There’s a 28-56 focal length zoom which is ideal for street photography.
For me, they are the more nimble younger siblings of the Contax T3.
Which explains why I went out the other day with the intention of not buying that Contaxt TVS II I had seen, complete with the databack.
This person saw what I was about to do, and smiled.
Check out that SLR camera-thing his buddy behind him was carrying.
Hong Kong people work really hard.
We keep saying that Hong Kong is a shopping paradise.
Of course, we need people to service the economy.
There are shoppers just as there are delivery people.
A salute to the people who keep things going.
Sometimes they are invisible to the shoppers, often faceless and anonymous.
We should make it a point to notice people more …
To see the difference between glamour and real people.

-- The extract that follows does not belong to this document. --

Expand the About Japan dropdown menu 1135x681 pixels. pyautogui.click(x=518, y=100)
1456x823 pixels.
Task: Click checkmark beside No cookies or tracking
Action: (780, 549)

Otherwise, we’re nothing more than mannequins looking at other mannequins.
For collectors: open edition prints from this post are not available here.
I suppose that’s my (ironic) gesture of commitment to the push and pull of capitalist logic…
“Mannequins looking at other mannequins.” Some might say we are just that, and I love that you’ve said this. Personally, I feel that our conscious experience, and our full participation in the interactive, polyvalent narrative that is Culture, are what render us more than just meat puppets.
Fantastic images of the underpinning effort that keeps the particular construct of the Marketplace running.
Thanks for your comments! I gather you have a literary/critical theory background?
To some degree, the answers are both “yes,” although I never really thought about it in such terms. I’m in love with the experience of my life, with writing, reading, talking, thinking, and the act of looking at the world. Also, I have a dangerous passion for thinkers like Derrida and Foucault, not to mention innumerable others.
Fascinating!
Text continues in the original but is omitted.